29. Broaden the Committee on Foreign Investment in the United States (CFIUS), which is charged with protecting U.S. defense capabilities. However, the battle is not just for military supremacy, but rather for broad, dual-use supremacy. As such, the next administration should broaden CFIUS reviews to limit most, if not all, Chinese acquisitions and investments in U.S. companies, including start-ups, with more than minimal technological capabilities.

30. Urge Congress to institute, ideally along with our allies, a tariff floor on rare earth minerals. This is needed to prevent China from using price predation to limit production and processing of rare earths by allied nations. China has used subsidies and dumping (pricing below costs) to gain a significant global advantage in rare earths. U.S. subsidies, even if they were forthcoming, would not likely change that outcome. Only a price floor that gives producers the assurance that they will not be undercut by Chinese producers would.

31. Expand exports to China. The United States cannot win the techno-economic war with China without selling more to China. Every dollar of U.S. sales to China is a dollar less Chinese companies receive, and a dollar more ours receive. While export controls are needed, they should be limited to only the most critical technologies. At the same time, the next administration should ignore those arguing for boycotting China, including for human rights reasons, and encourage U.S. companies to contest Chinese firms in the Chinese market.

32–34: Export Promotion

Given that the United States is running about a $1 trillion trade deficit, it should be clear that the federal government needs to do more to promote U.S. exports. This is particularly important in unaligned nations, where China is aggressively seeking to be their importer of first resort. The United States cannot afford to sit out that competition.

32. Support EXIM reauthorization and expansion. ExIm plays a key role in helping U.S. exporters gain sales. The next administration should strongly support the full congressional reauthorization of EXIM in 2026, as well as increased lending authority and targeted reforms (including allowing the bank to lose money on loans for U.S. firms going head-to-head against Chinese firms). It should also allow ExIm to finance weapons exports to our allies (with approval from the Department of Defense (DOD)).

33. Use foreign trips as an opportunity to promote U.S. exports. All governors and most foreign leaders use trips abroad as an opportunity to open foreign markets and expand U.S. company sales. The next president and top cabinet officials need to do the same.

34. Charge the Commerce Department with developing and integrated national export assistance system. Trade promotion and assistance—helping companies in the United States of all sizes export—is a disorganized and uncoordinated jumble of different programs at different levels of government, making it difficult for exporters to get the information and assistance they need. The next administration should charge the Commerce Department with establishing a national, inter-agency, and intergovernmentally aligned trade promotion system.

35–43: Regulatory Policy

Federal regulatory policy should tilt toward, not against, innovation, productivity, and competitiveness. This means recognizing the costs to all three when considering either new regulations or reviewing existing regulations. The next administration should:

35. Create a unit within the Office of Management and Budget’s (OMB’s) Office of Information and Regulatory Affairs (OIRA) to systematically consider how proposed agency regulations impact innovation and competitiveness.[13] While OIRA is tasked with reviewing major regulations from a cost-benefit perspective, it does not explicitly review regulations for impacts on longer-term dynamic effects on innovation or competitiveness. The next administration should appoint someone to head OMB and OIRA who is committed to this approach and establish within ORIA a branch to serve as an “innovation and competitiveness champion” in the regulatory process. The office should have the authority to push agencies to either affirmatively promote innovation and competitiveness or achieve a particular regulatory objective in a manner least damaging to innovation and competitiveness.

*DATA FOR ANALYSIS*.
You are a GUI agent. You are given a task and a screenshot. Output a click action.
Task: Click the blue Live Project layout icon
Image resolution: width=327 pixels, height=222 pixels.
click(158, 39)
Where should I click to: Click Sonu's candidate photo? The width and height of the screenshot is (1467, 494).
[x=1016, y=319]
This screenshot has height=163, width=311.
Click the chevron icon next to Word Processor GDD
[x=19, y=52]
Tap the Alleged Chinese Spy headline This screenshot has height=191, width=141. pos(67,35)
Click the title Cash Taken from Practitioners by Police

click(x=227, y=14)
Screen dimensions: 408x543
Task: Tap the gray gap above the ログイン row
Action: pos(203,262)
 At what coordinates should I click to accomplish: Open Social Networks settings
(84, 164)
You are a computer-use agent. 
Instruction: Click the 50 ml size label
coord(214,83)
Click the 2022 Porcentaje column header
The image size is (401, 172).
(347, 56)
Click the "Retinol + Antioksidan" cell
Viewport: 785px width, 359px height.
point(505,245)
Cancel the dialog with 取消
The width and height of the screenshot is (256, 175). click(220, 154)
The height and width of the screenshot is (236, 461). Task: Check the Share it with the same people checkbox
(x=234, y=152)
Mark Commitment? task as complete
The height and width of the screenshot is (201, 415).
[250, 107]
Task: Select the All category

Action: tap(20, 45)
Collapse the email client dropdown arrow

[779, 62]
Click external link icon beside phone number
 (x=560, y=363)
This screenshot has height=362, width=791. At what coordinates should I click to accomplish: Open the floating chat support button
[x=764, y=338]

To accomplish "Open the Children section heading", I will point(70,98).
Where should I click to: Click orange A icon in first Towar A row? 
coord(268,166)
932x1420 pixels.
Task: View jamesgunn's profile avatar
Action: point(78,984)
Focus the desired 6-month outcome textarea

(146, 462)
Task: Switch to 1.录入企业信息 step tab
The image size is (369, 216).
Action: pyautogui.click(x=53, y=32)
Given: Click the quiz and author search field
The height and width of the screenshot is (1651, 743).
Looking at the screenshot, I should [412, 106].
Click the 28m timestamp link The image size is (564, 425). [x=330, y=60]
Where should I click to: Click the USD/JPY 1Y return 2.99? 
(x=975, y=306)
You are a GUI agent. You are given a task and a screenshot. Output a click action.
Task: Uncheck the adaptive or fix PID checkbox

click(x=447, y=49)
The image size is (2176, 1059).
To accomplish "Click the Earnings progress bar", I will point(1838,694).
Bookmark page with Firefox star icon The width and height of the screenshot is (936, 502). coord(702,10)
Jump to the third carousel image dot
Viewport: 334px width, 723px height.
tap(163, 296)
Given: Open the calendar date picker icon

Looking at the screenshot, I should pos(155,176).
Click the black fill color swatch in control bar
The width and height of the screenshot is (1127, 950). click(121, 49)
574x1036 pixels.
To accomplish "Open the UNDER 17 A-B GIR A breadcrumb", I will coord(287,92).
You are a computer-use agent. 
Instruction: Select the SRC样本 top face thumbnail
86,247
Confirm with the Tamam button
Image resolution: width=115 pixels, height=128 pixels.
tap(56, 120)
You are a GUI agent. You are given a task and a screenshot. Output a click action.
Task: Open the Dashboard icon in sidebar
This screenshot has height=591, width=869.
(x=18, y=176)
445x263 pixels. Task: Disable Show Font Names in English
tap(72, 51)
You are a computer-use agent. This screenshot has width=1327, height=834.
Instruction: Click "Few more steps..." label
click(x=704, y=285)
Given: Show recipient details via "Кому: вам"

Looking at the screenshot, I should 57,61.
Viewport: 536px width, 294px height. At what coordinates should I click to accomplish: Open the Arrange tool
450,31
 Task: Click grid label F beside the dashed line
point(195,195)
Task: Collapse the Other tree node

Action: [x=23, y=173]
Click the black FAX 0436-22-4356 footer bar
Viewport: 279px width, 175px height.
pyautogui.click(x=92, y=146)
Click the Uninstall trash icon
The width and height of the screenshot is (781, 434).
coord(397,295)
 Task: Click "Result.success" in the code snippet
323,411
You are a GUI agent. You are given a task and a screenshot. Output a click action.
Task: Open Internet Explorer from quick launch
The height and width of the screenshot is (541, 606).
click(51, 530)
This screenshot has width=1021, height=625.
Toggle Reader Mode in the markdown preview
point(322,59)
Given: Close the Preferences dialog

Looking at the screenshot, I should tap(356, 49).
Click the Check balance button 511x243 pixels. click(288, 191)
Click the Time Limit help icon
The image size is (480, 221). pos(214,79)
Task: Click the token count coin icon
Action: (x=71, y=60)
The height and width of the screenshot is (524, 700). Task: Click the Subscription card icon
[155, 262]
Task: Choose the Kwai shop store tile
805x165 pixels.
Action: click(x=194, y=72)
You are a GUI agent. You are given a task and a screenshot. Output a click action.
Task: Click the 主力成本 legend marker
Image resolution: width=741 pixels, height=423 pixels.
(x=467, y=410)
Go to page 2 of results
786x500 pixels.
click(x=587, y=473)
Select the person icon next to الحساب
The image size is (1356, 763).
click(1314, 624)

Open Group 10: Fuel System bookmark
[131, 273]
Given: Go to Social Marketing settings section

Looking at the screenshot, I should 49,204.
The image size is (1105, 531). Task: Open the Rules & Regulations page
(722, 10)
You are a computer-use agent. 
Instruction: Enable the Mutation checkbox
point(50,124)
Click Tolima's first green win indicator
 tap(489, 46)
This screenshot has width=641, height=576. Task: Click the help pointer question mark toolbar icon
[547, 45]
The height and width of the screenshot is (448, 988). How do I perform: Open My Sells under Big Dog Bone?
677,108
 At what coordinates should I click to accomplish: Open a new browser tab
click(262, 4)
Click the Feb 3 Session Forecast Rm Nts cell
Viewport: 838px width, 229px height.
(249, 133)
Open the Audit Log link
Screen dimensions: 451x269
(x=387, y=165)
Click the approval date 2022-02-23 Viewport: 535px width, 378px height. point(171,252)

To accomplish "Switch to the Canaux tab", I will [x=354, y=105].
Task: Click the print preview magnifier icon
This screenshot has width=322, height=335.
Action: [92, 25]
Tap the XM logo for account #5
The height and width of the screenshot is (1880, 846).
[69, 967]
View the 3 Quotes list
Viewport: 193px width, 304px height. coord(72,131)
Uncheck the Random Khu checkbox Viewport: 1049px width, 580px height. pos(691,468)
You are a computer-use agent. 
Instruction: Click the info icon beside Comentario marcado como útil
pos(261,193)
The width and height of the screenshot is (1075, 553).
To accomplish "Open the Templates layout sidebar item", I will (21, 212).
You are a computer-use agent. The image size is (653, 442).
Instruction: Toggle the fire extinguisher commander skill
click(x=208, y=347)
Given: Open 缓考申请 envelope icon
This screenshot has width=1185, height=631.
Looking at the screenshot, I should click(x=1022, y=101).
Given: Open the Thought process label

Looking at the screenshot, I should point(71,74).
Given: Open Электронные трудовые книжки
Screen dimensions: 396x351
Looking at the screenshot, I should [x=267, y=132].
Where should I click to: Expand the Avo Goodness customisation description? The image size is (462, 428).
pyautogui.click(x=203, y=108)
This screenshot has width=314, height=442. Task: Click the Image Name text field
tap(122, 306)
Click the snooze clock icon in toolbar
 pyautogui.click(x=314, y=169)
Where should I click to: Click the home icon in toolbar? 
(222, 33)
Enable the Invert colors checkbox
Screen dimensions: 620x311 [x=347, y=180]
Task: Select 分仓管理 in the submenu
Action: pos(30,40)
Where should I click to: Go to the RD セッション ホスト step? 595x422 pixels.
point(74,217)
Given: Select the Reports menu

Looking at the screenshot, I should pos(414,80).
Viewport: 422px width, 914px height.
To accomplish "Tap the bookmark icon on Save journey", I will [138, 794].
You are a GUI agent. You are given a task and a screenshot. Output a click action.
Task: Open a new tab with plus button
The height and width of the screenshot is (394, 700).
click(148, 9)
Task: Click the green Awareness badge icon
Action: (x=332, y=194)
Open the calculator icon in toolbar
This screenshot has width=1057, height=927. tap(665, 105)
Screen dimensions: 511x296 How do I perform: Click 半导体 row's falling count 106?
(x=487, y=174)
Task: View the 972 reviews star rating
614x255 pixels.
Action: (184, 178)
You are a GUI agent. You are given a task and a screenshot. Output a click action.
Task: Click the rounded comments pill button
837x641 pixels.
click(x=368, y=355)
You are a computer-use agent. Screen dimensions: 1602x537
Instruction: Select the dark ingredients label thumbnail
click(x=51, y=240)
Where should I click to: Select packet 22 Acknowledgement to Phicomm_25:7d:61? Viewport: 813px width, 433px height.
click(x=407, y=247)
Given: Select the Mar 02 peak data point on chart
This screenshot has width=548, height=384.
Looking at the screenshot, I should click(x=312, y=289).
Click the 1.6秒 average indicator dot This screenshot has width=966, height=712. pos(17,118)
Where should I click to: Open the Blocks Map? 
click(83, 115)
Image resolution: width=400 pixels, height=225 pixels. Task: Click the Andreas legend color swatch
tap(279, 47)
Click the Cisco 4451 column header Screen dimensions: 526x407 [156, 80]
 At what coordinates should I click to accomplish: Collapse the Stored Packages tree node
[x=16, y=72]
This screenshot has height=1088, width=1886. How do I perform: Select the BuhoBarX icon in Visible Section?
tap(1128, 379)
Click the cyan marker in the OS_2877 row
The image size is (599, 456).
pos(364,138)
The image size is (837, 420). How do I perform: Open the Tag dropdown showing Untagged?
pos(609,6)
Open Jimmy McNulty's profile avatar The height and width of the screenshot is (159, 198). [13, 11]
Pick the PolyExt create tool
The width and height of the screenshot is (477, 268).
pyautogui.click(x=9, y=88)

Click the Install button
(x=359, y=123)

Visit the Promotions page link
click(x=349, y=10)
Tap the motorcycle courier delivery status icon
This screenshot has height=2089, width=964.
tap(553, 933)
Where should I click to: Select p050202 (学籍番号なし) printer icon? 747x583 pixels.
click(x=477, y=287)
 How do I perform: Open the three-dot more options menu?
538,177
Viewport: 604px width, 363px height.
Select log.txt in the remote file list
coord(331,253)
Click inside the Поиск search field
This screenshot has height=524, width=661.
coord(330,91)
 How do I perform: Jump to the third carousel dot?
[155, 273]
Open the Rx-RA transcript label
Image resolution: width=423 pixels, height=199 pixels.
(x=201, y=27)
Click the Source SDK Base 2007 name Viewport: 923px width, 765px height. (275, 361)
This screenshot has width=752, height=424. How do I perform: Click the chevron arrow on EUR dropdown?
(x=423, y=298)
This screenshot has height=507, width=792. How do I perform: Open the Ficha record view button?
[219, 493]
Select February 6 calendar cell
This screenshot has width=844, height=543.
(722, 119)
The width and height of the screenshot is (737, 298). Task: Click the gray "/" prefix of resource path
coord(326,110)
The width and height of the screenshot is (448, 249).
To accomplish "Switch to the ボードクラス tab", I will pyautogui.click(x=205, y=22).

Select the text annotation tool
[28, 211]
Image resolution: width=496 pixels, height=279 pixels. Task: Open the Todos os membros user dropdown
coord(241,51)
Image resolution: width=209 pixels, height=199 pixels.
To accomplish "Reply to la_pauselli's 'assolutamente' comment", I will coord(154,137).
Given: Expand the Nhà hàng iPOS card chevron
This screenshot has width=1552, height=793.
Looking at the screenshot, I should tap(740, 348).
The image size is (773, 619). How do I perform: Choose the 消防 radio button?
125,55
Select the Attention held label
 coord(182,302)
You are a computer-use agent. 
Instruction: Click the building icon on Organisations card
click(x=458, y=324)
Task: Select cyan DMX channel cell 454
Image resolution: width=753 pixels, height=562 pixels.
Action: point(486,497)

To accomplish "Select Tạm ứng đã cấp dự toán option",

*ACTIVITY*. In the policy excerpt, reproduce everything from "32–34: Export Promotion" down to "out that competition.", replacing "unaligned nations" with "nonaligned nations". The entries have no connection to the policy excerpt.

*ANSWER TO THE EXERCISE*.
32–34: Export Promotion

Given that the United States is running about a $1 trillion trade deficit, it should be clear that the federal government needs to do more to promote U.S. exports. This is particularly important in nonaligned nations, where China is aggressively seeking to be their importer of first resort. The United States cannot afford to sit out that competition.